Flavius
Flavius

Reputation: 13816

Using string length defined in the matched string

Having the following string:

commit a8c11fcee68881dfb86095aa36290fb304047cf1
log size 110
Author: XXXXXX XXXXXXXX <[email protected]>
Date:   Tue, 10 Apr 2012 11:19:44 +0300

    First commit

3       0       README.MD

How can I use the value 110 in the definition of the grammar to match the rest of the things?

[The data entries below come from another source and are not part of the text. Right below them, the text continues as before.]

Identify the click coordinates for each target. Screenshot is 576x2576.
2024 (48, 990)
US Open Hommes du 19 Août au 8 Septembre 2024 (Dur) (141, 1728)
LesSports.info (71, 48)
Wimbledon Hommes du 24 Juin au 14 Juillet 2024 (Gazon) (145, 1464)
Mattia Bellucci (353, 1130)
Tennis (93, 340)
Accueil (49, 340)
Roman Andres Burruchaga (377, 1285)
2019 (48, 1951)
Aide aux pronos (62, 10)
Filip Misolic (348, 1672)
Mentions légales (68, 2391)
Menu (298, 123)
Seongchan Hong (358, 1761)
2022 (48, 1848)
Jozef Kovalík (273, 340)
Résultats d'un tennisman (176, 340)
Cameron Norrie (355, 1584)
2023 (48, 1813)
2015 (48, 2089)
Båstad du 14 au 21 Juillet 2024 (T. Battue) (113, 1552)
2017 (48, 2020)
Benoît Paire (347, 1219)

The "log size" includes the fields (here: Author and Date, but there could be any number of fields) and the actual message.

The last line is not part of the "log message".

What I want to get are the values of commit, the dictionary with metadata like Author and Date, and the actual log message, here "First commit".

The thing is, log size tells me how long this message is, but this includes the fields Author and Date as well.

110 being the size of this string:

Author: XXXXXX XXXXXXXX <[email protected]>
Date:   Tue, 10 Apr 2012 11:19:44 +0300

    First commit

Upvotes: 2

Views: 114

Answers (3)

PaulMcG
PaulMcG

Reputation: 63762

You tagged your question with the "pyparsing" tag, so here is how you might use pyparsing to address it. Pyparsing includes a helper method called countedArray that does pretty much what you want. You can think of:

countedArray(something)

as a short-cut for:

integer + something*(whatever was parsed as the integer)

and will return the parsed data as the list of somethings.

source = """commit a8c11fcee68881dfb86095aa36290fb304047cf1
log size 110
Author: XXXXXX XXXXXXXX <[email protected]>
Date:   Tue, 10 Apr 2012 11:19:44 +0300

    First commit<not in the message, more than 110 chars>

3       0       README.MD
"""

from pyparsing import *
any_char = Word(printables+" \n",exact=1).leaveWhitespace()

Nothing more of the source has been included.